Umm catch it and throw it. If it is a checked-exception that you want to propogate then you should have declared it on your method, else you are going to wrap it in a runtime exception or error. There is no need for such sleaze.

I don't think there's a generally accepted solution, although there's more than one (sneaky) way to do it, and we could stop using Thread.stop for that purpose.

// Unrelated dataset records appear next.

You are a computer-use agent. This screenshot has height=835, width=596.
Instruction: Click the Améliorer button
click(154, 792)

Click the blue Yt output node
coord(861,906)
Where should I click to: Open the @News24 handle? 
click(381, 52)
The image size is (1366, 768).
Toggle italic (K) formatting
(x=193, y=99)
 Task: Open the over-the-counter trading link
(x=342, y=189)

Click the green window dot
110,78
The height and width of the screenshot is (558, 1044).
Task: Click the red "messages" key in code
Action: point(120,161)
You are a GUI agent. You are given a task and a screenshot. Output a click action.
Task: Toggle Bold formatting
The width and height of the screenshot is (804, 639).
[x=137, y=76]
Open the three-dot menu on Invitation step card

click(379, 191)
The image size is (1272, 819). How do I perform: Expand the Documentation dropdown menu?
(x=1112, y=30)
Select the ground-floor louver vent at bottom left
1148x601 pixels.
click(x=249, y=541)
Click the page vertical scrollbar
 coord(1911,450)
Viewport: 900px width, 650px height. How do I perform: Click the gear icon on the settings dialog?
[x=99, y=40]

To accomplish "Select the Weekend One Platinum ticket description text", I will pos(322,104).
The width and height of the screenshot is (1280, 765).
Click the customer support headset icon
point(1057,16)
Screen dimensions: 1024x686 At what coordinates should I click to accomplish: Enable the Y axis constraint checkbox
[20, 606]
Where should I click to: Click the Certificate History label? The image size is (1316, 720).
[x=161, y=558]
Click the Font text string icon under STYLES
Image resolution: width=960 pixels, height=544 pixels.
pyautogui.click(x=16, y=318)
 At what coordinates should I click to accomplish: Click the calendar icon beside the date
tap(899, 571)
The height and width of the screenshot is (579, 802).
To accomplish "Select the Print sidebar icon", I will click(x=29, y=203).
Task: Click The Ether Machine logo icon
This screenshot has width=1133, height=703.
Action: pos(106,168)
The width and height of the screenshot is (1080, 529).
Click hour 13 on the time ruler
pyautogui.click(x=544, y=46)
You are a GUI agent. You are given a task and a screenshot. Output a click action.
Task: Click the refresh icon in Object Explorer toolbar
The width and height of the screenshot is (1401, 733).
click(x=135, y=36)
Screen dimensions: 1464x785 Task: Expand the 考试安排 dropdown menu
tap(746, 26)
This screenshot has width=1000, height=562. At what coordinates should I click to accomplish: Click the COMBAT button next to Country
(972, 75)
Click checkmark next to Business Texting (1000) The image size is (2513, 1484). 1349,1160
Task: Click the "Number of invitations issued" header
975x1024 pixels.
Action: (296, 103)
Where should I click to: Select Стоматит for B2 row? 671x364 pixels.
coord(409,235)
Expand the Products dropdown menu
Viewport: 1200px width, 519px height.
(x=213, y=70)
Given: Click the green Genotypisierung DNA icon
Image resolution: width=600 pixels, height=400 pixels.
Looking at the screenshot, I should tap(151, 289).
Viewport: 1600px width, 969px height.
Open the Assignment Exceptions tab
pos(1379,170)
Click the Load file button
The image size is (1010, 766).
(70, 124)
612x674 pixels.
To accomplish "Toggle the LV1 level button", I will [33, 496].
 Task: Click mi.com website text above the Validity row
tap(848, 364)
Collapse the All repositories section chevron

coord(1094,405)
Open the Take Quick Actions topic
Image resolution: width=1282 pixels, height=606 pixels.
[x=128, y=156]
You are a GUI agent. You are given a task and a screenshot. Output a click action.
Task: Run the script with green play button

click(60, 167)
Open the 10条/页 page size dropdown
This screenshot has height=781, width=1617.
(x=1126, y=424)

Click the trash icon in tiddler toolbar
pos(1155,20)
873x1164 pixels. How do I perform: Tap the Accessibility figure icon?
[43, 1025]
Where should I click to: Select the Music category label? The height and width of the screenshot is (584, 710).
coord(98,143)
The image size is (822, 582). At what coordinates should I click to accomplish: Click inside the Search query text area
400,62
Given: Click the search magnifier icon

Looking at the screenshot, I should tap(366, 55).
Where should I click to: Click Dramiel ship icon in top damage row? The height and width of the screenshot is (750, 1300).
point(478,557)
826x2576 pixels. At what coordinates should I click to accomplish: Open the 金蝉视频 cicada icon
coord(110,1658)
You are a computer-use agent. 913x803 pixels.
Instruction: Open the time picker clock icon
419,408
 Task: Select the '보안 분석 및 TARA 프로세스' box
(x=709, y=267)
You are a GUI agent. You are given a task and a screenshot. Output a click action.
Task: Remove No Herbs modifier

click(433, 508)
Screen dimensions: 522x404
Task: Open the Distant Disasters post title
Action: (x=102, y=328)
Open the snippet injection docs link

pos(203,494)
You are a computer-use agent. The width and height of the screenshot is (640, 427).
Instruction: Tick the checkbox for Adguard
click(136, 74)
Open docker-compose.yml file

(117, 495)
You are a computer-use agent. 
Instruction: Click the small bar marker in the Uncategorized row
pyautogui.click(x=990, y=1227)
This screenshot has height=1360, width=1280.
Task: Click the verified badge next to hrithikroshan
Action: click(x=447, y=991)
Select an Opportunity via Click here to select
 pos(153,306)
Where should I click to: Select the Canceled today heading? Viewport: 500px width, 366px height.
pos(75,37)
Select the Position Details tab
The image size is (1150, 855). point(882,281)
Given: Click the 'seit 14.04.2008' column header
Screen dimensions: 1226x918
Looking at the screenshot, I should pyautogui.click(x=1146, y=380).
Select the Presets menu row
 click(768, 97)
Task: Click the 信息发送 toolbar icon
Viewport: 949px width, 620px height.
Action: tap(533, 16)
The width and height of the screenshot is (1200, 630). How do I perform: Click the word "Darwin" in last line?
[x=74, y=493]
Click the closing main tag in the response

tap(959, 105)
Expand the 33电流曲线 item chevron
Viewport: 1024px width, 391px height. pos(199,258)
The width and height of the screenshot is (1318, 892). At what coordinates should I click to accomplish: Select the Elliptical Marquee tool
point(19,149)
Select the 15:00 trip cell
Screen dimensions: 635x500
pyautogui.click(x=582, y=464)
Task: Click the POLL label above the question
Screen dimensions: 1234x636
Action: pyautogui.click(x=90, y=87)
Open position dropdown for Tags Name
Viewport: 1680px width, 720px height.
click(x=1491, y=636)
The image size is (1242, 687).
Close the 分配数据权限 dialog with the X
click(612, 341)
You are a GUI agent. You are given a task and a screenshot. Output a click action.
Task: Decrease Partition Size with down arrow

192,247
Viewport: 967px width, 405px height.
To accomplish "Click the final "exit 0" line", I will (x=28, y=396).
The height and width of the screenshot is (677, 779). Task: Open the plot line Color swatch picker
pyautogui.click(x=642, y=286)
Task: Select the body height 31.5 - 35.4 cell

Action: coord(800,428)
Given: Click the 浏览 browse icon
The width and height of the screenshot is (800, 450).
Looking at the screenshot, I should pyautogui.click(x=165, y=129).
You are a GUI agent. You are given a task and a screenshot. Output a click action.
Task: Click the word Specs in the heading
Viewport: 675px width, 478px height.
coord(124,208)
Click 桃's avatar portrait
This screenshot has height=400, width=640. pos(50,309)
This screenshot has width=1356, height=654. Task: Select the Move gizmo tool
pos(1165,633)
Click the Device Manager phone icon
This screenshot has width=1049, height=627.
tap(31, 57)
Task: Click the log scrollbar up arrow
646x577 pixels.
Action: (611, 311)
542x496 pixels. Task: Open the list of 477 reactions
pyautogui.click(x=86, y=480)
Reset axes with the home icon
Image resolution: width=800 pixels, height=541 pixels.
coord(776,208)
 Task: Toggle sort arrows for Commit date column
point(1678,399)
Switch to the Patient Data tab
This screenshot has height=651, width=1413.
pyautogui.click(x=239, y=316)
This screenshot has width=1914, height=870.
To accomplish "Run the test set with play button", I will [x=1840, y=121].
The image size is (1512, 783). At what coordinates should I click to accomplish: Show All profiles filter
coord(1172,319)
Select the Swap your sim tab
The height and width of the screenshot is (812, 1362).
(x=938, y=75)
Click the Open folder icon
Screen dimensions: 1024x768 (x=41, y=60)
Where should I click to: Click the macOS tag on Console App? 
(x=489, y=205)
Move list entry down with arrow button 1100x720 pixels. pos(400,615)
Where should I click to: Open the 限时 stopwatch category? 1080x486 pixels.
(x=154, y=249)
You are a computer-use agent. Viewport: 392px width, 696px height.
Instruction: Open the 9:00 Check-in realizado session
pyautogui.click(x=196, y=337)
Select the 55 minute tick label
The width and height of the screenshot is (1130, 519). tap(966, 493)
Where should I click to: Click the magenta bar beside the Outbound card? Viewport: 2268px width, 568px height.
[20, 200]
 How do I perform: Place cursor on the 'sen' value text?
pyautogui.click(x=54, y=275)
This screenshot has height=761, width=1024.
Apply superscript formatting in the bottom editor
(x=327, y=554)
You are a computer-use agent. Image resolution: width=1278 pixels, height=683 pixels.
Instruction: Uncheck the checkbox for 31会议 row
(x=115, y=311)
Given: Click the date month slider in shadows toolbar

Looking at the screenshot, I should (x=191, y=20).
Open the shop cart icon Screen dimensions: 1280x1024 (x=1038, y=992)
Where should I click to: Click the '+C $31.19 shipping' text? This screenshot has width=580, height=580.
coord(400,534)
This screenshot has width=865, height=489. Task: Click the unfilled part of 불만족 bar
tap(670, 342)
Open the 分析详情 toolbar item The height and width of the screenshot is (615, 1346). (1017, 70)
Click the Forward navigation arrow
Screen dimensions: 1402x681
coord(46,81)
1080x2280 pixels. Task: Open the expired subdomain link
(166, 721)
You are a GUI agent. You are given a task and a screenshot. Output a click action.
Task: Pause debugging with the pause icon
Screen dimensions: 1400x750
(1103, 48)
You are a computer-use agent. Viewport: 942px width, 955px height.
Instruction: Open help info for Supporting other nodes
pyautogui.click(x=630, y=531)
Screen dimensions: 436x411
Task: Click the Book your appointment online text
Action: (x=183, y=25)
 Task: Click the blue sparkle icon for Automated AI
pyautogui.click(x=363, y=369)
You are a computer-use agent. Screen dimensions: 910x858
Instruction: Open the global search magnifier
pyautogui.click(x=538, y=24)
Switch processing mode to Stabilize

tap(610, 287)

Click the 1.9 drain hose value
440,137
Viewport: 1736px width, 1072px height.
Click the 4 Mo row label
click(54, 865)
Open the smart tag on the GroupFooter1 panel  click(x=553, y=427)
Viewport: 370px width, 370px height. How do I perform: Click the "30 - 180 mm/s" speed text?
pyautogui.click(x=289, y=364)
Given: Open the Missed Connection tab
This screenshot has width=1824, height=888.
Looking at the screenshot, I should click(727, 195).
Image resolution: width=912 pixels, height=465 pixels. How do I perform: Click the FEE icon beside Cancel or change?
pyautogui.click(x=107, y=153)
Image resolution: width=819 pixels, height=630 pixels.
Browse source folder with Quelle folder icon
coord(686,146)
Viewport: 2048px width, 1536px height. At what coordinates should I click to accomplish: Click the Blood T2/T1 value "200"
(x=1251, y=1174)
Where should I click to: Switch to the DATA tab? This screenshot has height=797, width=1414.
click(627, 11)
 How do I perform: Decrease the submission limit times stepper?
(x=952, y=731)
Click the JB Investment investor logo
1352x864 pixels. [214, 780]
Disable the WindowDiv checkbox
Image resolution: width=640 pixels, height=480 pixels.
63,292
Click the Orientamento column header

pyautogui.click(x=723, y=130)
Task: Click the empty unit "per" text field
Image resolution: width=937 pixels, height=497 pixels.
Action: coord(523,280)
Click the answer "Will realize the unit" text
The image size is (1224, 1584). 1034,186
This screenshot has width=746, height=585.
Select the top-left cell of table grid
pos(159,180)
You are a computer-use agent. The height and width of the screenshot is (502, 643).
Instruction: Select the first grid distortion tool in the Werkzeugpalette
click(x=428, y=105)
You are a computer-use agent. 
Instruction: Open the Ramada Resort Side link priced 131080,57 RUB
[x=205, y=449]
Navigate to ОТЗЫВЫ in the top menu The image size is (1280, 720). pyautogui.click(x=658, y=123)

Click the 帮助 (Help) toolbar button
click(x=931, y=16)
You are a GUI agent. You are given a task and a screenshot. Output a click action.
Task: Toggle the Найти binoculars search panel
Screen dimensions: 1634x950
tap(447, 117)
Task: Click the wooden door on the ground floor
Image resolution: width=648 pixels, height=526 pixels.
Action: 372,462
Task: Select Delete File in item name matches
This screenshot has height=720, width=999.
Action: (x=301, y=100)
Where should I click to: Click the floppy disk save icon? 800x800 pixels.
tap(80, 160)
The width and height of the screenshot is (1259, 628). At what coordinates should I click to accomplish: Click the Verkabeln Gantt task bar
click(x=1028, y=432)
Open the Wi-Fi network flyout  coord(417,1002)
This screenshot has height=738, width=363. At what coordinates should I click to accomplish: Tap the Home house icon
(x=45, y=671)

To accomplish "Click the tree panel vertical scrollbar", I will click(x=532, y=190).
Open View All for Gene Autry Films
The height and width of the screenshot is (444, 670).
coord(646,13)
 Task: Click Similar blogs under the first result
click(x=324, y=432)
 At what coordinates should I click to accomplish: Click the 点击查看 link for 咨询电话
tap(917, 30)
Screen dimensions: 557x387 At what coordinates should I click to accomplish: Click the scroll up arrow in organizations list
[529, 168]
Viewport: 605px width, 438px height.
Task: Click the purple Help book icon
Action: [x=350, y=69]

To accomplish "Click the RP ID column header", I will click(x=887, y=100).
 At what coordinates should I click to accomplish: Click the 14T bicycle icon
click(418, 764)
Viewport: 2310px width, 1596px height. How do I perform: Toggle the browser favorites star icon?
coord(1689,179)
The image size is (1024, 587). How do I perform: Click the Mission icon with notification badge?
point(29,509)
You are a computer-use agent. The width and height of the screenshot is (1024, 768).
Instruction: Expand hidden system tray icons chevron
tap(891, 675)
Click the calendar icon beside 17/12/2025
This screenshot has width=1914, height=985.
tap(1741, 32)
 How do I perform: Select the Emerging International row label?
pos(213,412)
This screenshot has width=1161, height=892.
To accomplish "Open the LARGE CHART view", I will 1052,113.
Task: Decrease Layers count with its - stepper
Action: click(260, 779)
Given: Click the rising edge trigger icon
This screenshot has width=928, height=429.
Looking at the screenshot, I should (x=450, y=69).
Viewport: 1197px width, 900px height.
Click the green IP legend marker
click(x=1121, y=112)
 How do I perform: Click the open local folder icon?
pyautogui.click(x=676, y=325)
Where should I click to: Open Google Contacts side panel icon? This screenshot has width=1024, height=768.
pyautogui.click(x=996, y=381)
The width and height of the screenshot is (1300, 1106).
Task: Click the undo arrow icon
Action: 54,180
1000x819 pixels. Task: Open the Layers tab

If we had to we could special-case for currentThread. :(

There are existing JDK tests that use currentThread().stop to implement the occasionally necessary sneakyThrow. I suspect there are important uses of unsafe otherThread.stop in the real world, where it is used as a last resort to shut down an "application" running within a java vm, and works reasonably well in practice. I would dispute that it can work "reasonably well in practice" given the near impossibility of writing async-exception-safe non-trivial Java code. That aside, the proposal is only for the stop(throwable) form which I would not expect to be used for the termination case. I agree it's unsafe. But you have the same problem to a lesser extent with kill -9, which is also an indispensable part of every engineer's toolbox, and works well enough in practice.

There is a huge difference between blowing away a complete process with kill and having a single thread starting to propagate an async exception, unwinding its stack and executing finally blocks with completely broken state invariants.